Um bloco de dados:
————————
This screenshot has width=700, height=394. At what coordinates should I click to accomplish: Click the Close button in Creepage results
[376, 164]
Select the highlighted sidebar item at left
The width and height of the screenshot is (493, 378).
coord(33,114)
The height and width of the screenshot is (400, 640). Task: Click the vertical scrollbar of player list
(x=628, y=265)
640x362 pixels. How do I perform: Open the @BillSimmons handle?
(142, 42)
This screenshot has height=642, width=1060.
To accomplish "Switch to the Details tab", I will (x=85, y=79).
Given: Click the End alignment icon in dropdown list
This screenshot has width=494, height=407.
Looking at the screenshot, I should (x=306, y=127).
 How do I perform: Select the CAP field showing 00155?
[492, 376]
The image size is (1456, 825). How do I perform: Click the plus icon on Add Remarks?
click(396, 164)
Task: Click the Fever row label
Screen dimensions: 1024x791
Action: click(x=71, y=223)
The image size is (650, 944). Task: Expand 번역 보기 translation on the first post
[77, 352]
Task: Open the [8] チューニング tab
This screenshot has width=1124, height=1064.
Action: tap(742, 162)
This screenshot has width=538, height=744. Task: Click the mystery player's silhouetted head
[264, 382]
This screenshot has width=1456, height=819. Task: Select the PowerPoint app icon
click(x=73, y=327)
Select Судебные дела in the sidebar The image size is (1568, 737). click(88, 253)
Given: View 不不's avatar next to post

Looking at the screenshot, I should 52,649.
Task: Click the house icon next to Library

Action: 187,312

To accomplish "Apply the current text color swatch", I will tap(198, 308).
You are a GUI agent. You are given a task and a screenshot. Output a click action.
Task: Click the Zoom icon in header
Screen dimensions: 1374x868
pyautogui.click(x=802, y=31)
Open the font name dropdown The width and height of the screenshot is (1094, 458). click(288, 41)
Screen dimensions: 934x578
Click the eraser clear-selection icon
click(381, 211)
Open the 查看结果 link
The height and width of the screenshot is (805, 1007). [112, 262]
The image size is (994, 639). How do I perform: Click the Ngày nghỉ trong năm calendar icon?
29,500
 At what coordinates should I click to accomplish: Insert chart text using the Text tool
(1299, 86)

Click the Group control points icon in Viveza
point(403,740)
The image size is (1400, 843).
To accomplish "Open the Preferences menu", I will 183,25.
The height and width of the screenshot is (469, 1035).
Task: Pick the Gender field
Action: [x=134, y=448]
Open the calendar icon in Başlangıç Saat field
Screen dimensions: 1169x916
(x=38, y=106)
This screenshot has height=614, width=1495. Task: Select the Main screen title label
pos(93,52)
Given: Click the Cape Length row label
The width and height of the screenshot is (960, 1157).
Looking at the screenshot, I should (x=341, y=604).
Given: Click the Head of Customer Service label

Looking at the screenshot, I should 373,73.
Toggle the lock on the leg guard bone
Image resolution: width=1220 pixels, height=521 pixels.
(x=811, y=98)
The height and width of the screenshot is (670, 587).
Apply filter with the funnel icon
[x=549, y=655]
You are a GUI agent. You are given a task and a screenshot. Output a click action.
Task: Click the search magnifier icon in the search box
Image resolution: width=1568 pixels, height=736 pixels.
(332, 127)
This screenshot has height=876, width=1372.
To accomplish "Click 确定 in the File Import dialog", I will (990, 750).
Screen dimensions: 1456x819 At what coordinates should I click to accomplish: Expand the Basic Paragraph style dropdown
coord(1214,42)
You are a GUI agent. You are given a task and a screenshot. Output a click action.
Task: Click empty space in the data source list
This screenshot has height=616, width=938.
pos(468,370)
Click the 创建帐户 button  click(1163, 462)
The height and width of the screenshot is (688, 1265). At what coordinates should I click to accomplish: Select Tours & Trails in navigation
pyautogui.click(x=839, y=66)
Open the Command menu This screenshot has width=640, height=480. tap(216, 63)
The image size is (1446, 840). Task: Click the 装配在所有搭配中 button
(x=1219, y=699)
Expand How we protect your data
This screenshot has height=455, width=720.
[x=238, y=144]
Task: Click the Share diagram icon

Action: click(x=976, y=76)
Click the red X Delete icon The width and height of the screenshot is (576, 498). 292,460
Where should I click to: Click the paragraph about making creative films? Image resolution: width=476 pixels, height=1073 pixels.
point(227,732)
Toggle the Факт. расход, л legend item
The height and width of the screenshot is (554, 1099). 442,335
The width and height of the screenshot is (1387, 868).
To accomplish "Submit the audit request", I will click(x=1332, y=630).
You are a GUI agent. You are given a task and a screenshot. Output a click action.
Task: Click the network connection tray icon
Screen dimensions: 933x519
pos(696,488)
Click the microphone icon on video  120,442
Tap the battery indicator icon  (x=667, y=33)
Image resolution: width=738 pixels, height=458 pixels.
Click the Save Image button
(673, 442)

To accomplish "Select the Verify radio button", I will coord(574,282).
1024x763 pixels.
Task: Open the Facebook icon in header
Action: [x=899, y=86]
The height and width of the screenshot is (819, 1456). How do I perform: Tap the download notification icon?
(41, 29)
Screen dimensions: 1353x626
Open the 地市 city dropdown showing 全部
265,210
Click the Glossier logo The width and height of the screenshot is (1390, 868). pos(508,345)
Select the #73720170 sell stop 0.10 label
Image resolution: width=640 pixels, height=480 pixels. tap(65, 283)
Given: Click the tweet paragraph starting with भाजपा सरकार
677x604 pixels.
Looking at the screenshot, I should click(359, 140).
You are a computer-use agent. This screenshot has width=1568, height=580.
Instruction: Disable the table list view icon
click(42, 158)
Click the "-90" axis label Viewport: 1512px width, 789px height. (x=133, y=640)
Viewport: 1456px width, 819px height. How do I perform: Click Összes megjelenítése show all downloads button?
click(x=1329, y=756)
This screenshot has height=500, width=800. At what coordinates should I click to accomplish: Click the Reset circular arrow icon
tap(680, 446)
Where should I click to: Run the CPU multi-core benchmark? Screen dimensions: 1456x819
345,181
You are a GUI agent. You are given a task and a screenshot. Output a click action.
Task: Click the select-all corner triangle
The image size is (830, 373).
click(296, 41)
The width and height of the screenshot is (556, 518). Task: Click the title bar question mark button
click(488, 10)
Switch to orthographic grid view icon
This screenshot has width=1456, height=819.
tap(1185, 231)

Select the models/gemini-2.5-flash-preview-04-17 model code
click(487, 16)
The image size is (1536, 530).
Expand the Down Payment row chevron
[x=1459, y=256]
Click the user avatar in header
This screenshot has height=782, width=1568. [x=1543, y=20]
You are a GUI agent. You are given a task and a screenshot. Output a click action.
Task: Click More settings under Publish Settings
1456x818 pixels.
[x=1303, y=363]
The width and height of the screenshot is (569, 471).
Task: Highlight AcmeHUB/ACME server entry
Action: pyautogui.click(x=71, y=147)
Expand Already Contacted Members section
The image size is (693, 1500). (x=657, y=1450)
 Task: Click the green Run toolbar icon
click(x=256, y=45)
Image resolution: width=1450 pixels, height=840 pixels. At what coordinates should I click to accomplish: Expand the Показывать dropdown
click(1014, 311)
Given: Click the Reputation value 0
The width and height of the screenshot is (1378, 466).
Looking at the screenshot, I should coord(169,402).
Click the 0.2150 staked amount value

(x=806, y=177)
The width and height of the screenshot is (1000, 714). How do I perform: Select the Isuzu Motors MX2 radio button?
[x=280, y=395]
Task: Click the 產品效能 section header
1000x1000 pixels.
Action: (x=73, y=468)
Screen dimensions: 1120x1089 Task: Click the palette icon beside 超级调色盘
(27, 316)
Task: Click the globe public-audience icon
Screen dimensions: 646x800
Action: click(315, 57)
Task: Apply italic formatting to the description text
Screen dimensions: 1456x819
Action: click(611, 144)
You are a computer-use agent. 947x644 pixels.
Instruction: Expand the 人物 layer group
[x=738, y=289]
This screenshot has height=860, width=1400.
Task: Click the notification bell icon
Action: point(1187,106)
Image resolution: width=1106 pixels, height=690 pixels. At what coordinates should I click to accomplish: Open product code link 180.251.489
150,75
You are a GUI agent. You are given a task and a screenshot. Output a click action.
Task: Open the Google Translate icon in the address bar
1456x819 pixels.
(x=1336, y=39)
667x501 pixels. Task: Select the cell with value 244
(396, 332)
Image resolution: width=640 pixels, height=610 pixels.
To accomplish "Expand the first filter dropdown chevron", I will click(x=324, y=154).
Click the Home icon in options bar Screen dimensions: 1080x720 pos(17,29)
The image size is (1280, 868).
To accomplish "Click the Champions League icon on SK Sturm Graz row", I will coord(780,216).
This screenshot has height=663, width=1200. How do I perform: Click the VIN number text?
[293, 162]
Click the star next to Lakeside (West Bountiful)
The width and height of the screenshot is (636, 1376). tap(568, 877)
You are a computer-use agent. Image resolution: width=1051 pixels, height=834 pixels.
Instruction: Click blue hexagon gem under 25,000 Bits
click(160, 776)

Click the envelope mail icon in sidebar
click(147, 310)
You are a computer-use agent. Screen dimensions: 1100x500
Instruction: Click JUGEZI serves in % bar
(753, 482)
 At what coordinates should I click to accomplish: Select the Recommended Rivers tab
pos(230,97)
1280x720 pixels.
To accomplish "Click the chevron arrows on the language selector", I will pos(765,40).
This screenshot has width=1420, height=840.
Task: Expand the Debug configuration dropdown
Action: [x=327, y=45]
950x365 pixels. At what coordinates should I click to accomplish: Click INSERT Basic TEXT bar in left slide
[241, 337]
————————
**O que se pede**
Expresse como uma lista JSON de strings, uma para cada linha e sem as linhas em branco, o trecho que vai da linha que contém "Click the Home" até o fim dos registros.

**Resultado da tarefa**
[
  "Click the Home icon in options bar Screen dimensions: 1080x720 pos(17,29)",
  "The image size is (1280, 868).",
  "To accomplish \"Click the Champions League icon on SK Sturm Graz row\", I will coord(780,216).",
  "This screenshot has height=663, width=1200. How do I perform: Click the VIN number text?",
  "[293, 162]",
  "Click the star next to Lakeside (West Bountiful)",
  "The width and height of the screenshot is (636, 1376). tap(568, 877)",
  "You are a computer-use agent. Image resolution: width=1051 pixels, height=834 pixels.",
  "Instruction: Click blue hexagon gem under 25,000 Bits",
  "click(160, 776)",
  "Click the envelope mail icon in sidebar",
  "click(147, 310)",
  "You are a computer-use agent. Screen dimensions: 1100x500",
  "Instruction: Click JUGEZI serves in % bar",
  "(753, 482)",
  " At what coordinates should I click to accomplish: Select the Recommended Rivers tab",
  "pos(230,97)",
  "1280x720 pixels.",
  "To accomplish \"Click the chevron arrows on the language selector\", I will pos(765,40).",
  "This screenshot has width=1420, height=840.",
  "Task: Expand the Debug configuration dropdown",
  "Action: [x=327, y=45]",
  "950x365 pixels. At what coordinates should I click to accomplish: Click INSERT Basic TEXT bar in left slide",
  "[241, 337]"
]